_GIVEN DATA_
┏━━

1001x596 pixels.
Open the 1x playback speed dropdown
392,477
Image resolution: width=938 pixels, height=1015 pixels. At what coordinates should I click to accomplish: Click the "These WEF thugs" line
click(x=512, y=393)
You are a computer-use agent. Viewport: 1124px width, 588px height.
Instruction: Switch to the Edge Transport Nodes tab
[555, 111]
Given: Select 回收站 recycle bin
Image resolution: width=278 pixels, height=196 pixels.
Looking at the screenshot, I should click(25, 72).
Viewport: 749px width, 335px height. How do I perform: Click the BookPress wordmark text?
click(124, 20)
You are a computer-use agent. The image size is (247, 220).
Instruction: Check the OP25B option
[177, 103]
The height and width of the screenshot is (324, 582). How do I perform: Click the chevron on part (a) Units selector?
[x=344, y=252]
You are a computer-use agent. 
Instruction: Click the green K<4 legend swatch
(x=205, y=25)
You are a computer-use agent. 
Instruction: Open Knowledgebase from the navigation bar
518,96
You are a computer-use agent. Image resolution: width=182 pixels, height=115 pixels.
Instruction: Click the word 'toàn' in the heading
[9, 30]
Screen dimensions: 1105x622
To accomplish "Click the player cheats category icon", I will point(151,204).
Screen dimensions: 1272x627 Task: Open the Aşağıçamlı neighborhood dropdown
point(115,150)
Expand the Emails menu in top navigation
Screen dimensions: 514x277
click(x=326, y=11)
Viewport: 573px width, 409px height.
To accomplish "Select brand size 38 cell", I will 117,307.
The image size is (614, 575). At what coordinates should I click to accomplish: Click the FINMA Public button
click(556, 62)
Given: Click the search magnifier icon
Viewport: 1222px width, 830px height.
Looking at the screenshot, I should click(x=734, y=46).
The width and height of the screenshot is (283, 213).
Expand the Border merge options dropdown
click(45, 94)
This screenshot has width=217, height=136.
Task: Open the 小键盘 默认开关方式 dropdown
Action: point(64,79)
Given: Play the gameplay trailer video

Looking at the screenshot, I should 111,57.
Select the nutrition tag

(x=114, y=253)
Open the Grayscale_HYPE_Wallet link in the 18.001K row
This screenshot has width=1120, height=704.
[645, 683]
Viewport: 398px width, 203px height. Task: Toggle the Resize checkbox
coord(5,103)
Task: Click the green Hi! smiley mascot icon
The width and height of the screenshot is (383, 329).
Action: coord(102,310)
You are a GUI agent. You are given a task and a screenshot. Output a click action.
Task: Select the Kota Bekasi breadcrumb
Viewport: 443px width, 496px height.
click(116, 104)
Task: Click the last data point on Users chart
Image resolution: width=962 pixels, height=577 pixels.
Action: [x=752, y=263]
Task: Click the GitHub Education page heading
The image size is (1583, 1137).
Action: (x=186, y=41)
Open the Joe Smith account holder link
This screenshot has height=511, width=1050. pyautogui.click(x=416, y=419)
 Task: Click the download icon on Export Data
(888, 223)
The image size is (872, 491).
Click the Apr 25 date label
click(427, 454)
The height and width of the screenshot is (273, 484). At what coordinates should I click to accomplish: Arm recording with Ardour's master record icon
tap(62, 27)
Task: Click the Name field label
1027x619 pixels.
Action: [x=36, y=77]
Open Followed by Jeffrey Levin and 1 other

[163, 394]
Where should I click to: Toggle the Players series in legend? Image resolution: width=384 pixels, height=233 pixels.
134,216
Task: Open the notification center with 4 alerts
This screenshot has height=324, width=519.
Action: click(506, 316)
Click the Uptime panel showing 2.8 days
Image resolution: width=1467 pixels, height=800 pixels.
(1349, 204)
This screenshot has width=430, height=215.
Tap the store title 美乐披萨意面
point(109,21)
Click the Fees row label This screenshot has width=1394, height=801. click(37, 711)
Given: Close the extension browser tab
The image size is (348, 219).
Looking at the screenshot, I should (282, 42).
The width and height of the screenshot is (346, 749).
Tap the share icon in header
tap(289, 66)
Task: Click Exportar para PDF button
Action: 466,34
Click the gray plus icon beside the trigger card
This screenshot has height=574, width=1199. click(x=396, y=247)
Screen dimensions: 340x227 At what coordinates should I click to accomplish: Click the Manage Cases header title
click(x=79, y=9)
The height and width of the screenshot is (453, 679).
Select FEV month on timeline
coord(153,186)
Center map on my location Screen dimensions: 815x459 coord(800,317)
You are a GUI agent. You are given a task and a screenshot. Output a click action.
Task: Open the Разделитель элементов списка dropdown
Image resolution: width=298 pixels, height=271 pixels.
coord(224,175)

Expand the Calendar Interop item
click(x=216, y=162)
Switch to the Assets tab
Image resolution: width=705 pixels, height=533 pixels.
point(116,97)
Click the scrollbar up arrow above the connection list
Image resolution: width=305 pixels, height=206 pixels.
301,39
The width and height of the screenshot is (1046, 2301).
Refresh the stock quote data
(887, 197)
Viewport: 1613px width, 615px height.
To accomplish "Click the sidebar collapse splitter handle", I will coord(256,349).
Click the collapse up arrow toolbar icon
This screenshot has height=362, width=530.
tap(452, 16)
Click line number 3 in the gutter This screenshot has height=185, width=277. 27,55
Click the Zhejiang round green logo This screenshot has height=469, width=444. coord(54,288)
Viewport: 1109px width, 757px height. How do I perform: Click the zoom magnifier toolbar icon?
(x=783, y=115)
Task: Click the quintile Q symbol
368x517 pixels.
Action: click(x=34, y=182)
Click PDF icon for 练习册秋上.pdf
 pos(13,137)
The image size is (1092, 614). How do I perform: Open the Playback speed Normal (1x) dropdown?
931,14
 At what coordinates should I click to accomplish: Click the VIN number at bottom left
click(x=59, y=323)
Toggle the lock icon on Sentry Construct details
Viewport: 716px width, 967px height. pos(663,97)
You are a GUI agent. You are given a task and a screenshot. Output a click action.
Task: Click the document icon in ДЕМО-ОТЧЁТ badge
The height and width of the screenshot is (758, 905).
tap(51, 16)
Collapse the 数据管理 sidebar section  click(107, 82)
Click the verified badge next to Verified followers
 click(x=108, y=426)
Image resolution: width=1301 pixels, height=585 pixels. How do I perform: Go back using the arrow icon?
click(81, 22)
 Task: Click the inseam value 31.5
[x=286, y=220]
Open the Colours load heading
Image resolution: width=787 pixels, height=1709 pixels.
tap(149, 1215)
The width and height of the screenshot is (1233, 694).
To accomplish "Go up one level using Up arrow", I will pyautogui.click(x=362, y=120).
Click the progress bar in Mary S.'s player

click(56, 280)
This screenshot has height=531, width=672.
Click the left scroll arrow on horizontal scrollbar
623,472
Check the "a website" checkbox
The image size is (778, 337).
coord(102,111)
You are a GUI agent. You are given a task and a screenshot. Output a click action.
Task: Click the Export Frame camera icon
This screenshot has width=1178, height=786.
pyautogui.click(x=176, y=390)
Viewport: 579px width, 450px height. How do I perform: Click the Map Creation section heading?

┗━━

_EXERCISE BRIEF_
Keep every word the same. Retype all the material.

_RESPONSE_
1001x596 pixels.
Open the 1x playback speed dropdown
392,477
Image resolution: width=938 pixels, height=1015 pixels. At what coordinates should I click to accomplish: Click the "These WEF thugs" line
click(x=512, y=393)
You are a computer-use agent. Viewport: 1124px width, 588px height.
Instruction: Switch to the Edge Transport Nodes tab
[555, 111]
Given: Select 回收站 recycle bin
Image resolution: width=278 pixels, height=196 pixels.
Looking at the screenshot, I should click(25, 72).
Viewport: 749px width, 335px height. How do I perform: Click the BookPress wordmark text?
click(124, 20)
You are a computer-use agent. The image size is (247, 220).
Instruction: Check the OP25B option
[177, 103]
The height and width of the screenshot is (324, 582). How do I perform: Click the chevron on part (a) Units selector?
[x=344, y=252]
You are a computer-use agent. 
Instruction: Click the green K<4 legend swatch
(x=205, y=25)
You are a computer-use agent. 
Instruction: Open Knowledgebase from the navigation bar
518,96
You are a computer-use agent. Image resolution: width=182 pixels, height=115 pixels.
Instruction: Click the word 'toàn' in the heading
[9, 30]
Screen dimensions: 1105x622
To accomplish "Click the player cheats category icon", I will point(151,204).
Screen dimensions: 1272x627 Task: Open the Aşağıçamlı neighborhood dropdown
point(115,150)
Expand the Emails menu in top navigation
Screen dimensions: 514x277
click(x=326, y=11)
Viewport: 573px width, 409px height.
To accomplish "Select brand size 38 cell", I will 117,307.
The image size is (614, 575). At what coordinates should I click to accomplish: Click the FINMA Public button
click(556, 62)
Given: Click the search magnifier icon
Viewport: 1222px width, 830px height.
Looking at the screenshot, I should click(x=734, y=46).
The width and height of the screenshot is (283, 213).
Expand the Border merge options dropdown
click(45, 94)
This screenshot has width=217, height=136.
Task: Open the 小键盘 默认开关方式 dropdown
Action: point(64,79)
Given: Play the gameplay trailer video

Looking at the screenshot, I should 111,57.
Select the nutrition tag

(x=114, y=253)
Open the Grayscale_HYPE_Wallet link in the 18.001K row
This screenshot has width=1120, height=704.
[645, 683]
Viewport: 398px width, 203px height. Task: Toggle the Resize checkbox
coord(5,103)
Task: Click the green Hi! smiley mascot icon
The width and height of the screenshot is (383, 329).
Action: coord(102,310)
You are a GUI agent. You are given a task and a screenshot. Output a click action.
Task: Select the Kota Bekasi breadcrumb
Viewport: 443px width, 496px height.
click(116, 104)
Task: Click the last data point on Users chart
Image resolution: width=962 pixels, height=577 pixels.
Action: [x=752, y=263]
Task: Click the GitHub Education page heading
The image size is (1583, 1137).
Action: (x=186, y=41)
Open the Joe Smith account holder link
This screenshot has height=511, width=1050. pyautogui.click(x=416, y=419)
 Task: Click the download icon on Export Data
(888, 223)
The image size is (872, 491).
Click the Apr 25 date label
click(427, 454)
The height and width of the screenshot is (273, 484). At what coordinates should I click to accomplish: Arm recording with Ardour's master record icon
tap(62, 27)
Task: Click the Name field label
1027x619 pixels.
Action: [x=36, y=77]
Open Followed by Jeffrey Levin and 1 other

[163, 394]
Where should I click to: Toggle the Players series in legend? Image resolution: width=384 pixels, height=233 pixels.
134,216
Task: Open the notification center with 4 alerts
This screenshot has height=324, width=519.
Action: click(506, 316)
Click the Uptime panel showing 2.8 days
Image resolution: width=1467 pixels, height=800 pixels.
(1349, 204)
This screenshot has width=430, height=215.
Tap the store title 美乐披萨意面
point(109,21)
Click the Fees row label This screenshot has width=1394, height=801. click(37, 711)
Given: Close the extension browser tab
The image size is (348, 219).
Looking at the screenshot, I should (282, 42).
The width and height of the screenshot is (346, 749).
Tap the share icon in header
tap(289, 66)
Task: Click Exportar para PDF button
Action: 466,34
Click the gray plus icon beside the trigger card
This screenshot has height=574, width=1199. click(x=396, y=247)
Screen dimensions: 340x227 At what coordinates should I click to accomplish: Click the Manage Cases header title
click(x=79, y=9)
The height and width of the screenshot is (453, 679).
Select FEV month on timeline
coord(153,186)
Center map on my location Screen dimensions: 815x459 coord(800,317)
You are a GUI agent. You are given a task and a screenshot. Output a click action.
Task: Open the Разделитель элементов списка dropdown
Image resolution: width=298 pixels, height=271 pixels.
coord(224,175)

Expand the Calendar Interop item
click(x=216, y=162)
Switch to the Assets tab
Image resolution: width=705 pixels, height=533 pixels.
point(116,97)
Click the scrollbar up arrow above the connection list
Image resolution: width=305 pixels, height=206 pixels.
301,39
The width and height of the screenshot is (1046, 2301).
Refresh the stock quote data
(887, 197)
Viewport: 1613px width, 615px height.
To accomplish "Click the sidebar collapse splitter handle", I will coord(256,349).
Click the collapse up arrow toolbar icon
This screenshot has height=362, width=530.
tap(452, 16)
Click line number 3 in the gutter This screenshot has height=185, width=277. 27,55
Click the Zhejiang round green logo This screenshot has height=469, width=444. coord(54,288)
Viewport: 1109px width, 757px height. How do I perform: Click the zoom magnifier toolbar icon?
(x=783, y=115)
Task: Click the quintile Q symbol
368x517 pixels.
Action: click(x=34, y=182)
Click PDF icon for 练习册秋上.pdf
 pos(13,137)
The image size is (1092, 614). How do I perform: Open the Playback speed Normal (1x) dropdown?
931,14
 At what coordinates should I click to accomplish: Click the VIN number at bottom left
click(x=59, y=323)
Toggle the lock icon on Sentry Construct details
Viewport: 716px width, 967px height. pos(663,97)
You are a GUI agent. You are given a task and a screenshot. Output a click action.
Task: Click the document icon in ДЕМО-ОТЧЁТ badge
The height and width of the screenshot is (758, 905).
tap(51, 16)
Collapse the 数据管理 sidebar section  click(107, 82)
Click the verified badge next to Verified followers
 click(x=108, y=426)
Image resolution: width=1301 pixels, height=585 pixels. How do I perform: Go back using the arrow icon?
click(81, 22)
 Task: Click the inseam value 31.5
[x=286, y=220]
Open the Colours load heading
Image resolution: width=787 pixels, height=1709 pixels.
tap(149, 1215)
The width and height of the screenshot is (1233, 694).
To accomplish "Go up one level using Up arrow", I will pyautogui.click(x=362, y=120).
Click the progress bar in Mary S.'s player

click(56, 280)
This screenshot has height=531, width=672.
Click the left scroll arrow on horizontal scrollbar
623,472
Check the "a website" checkbox
The image size is (778, 337).
coord(102,111)
You are a GUI agent. You are given a task and a screenshot. Output a click action.
Task: Click the Export Frame camera icon
This screenshot has width=1178, height=786.
pyautogui.click(x=176, y=390)
Viewport: 579px width, 450px height. How do I perform: Click the Map Creation section heading?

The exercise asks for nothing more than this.